## To do
Using the jerk training text, answer each question below.
(a) Into how many areas does the text divide strength for the jerk?
(b) Which squat variation does the text name as the main basis for leg strength in the upward drive of the bar?
(c) How heavy a load does the text say the split-position exercise from Zygmunt Smalcerz can be done with?

## Text excerpt
= = = = = = =
Gerasimos Asks: Hello i want to ask a question about jerk training. When a lifter has a weak jerk (strength or technique) is better to perform jerk and assistance exercises in front or behind the head?
There are a huge number of possible causes for problems with the jerk. Since this question explicitly asks about both strength and technique, yet doesn't describe any specific issue, I'll try to cover both topics in a general sense without being so vague it's useless. Eventually I'll try to remember to actually answer the question about lifting from the front or back.
With regard to strength, we might consider it in four different areas: leg strength to achieve the upward acceleration of the bar; leg strength to support the weight in the receiving position and recover; upper body strength to support the weight in the receiving position; and upper body strength to drive the athlete under the bar (and drive the bar up slightly as well).
Leg strength for the upward drive of the bar will essentially be a product of squatting strength, more specifically the front squat as the drive of the jerk is primarily achieved by the quads. If general squatting strength is good, but the drive of the jerk appears weak, it can be addressed more specifically. Partial front squats, jerk dip squats, jerk drives, and jump squats can all be effective in this case. Consider trunk strength as well - softening of the trunk during the dip and drive of the jerk can absorb a significant amount of the upward force and render good leg strength ineffective.
Inadequate length strength in the split receiving position can either mean an inability to support the weight that's been jerked, or it can actually prevent the lifter from getting into a sufficiently deep split position as weights increase. Again, squatting strength is the basis, but athletes can have surprising strength deficits in a split position. To address this, any number of single-leg squatting or lunging exercises can be used, but I do have some favorites. The basic lunge is the first simply because it's simple and easy to teach and there are many options for loading it safely. Next is an exercise I picked up from former Polish coach and current USA OTC resident coach Zygmunt Smalcerz. With a barbell on the back as it would be for a back squat, the lifter will step out into his split receiving position, making sure to maintain proper balance between the front and back feet, holds this momentarily, then steps forward into a split position with the other leg forward. Essentially this is a walking lunge, but rather than a typical deep lunge, the position is identical to the split jerk receiving position. This exercise can be done with very heavy weights - as much as 100% or more of the lifter's best jerk.
= = = = = = =
## Source excerpt
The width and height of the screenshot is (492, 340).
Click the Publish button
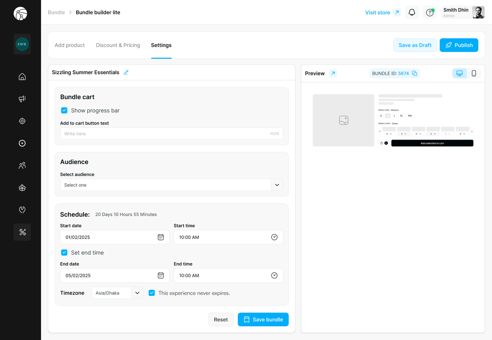pyautogui.click(x=459, y=45)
= = = = = = =
## Problem solution
(a) Four.
(b) The front squat.
(c) As much as 100% or more of the lifter's best jerk.